McCarty was just 18 years old when she started working at NGS. She said she was timid and shy at the time, but she was desperate for a job to support herself and her daughter.

“I was very timid and scared of everything, and SRP really provided me with a lot of training that had leadership skills, speaking skills, decision-making skills, and I just kept on getting better and better at everything,” she said.

McCarty said she was “really good” at her job at NGS, making the prospect of transitioning to something completely new difficult to accept — at first.

“I had always told everybody that I was going to be going down with the ship,” she said. “I was proud to work there. I was really good at what I did.”

But now, McCarty said she is “having a blast” using an application called ProVision to manage business process models for SRP, taking part in cutting-edge projects that are changing the way the utility operates.

“There are a lot of things that we can do, but the base of what we do is we actually facilitate the projects so everyone communicates clearly,” McCarty said. “One of the things that will bring a project to its knees is conflict and confrontation, or even just no communication at all, and that is what we help projects avoid.”

McCarty said she hopes to be as proficient at her new job as her current mentor appears to be. She also said she loves living in the Valley more than she ever would have expected.

Skyler June, another Apprenti participant, shared a similar story of apprehension followed by enjoyment.

June worked in the control room as well and said if he had not left NGS he probably would have ended up with McCarty’s job if she were promoted.
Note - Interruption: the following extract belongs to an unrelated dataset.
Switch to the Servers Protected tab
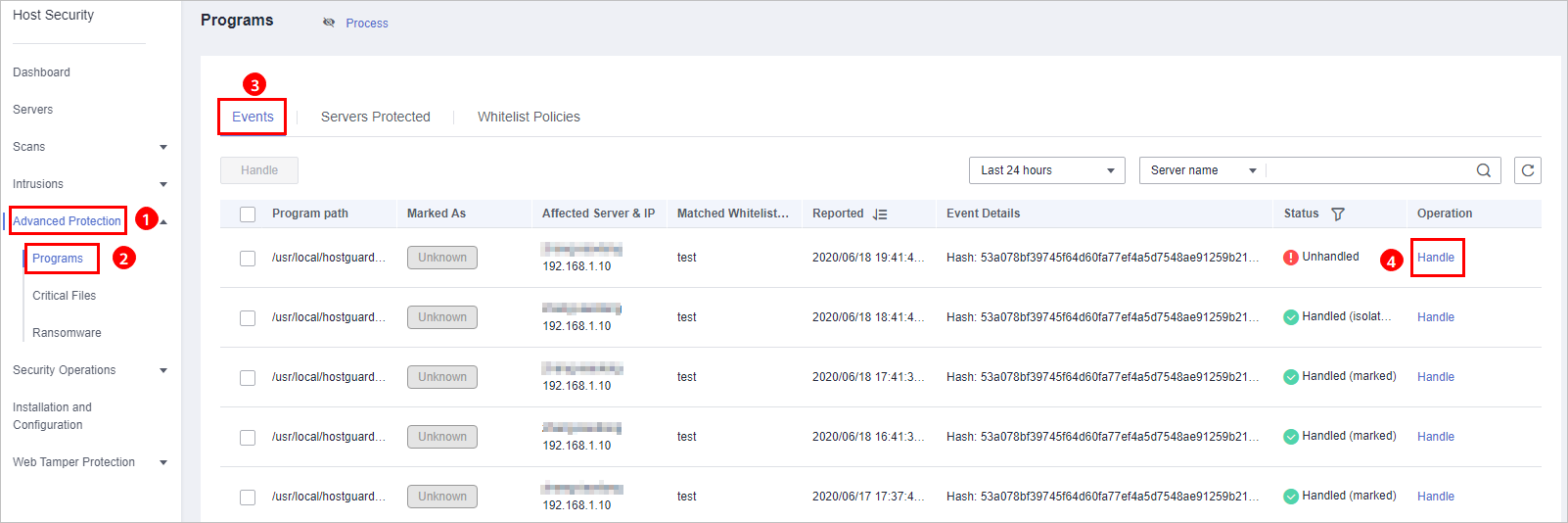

Because NGS is located outside of Page city limits, the plant has its own emergency response team, and June and McCarty are both trained as emergency medical technicians (EMTs) who can respond to fires and emergencies involving hazardous materials and confined spaces.

“When I first heard about the apprentice program, I actually didn’t want to go through with it at all,” June said. “I’d been working at the NGS plant for… it would have been 11 years this year. And I myself have loved my job up there to the point where I could walk in, know exactly what I was doing. At any hour, any time, day or night, I just knew what to do and all the processes that go with it.”

But June said his supervisors encouraged him to join SRP’s Apprenti program so he could continue to put his knowledge of power generation to use.

“They were just like, ‘You have all these skills that you cannot waste being unemployed up here,’” June recalled. “They really pushed me toward it, and it’s actually great.”

June said when he was first trained at NGS, he spent long days — 10 hours a day, five days a week — being presented with a deluge of information about how the power plant operates.

Now, he and his colleagues are ready for their next challenge.

“This job is going to create a whole career that I didn’t even plan for,” June said. “But it has opened up so many doors to where it’s not just one single aisle that I can take. It spreads out. I can pretty much go anywhere I want with this opportunity. I am nothing but grateful.”

June said the IT business analyst position affords him and his colleagues chances to work on a wide variety of projects, and he plans to work in as many departments and careers as he can to keep expanding his knowledge and experience.

“Any way that we can create value for the business but, most importantly, add value to ourselves… that’s what we’re used to,” he said.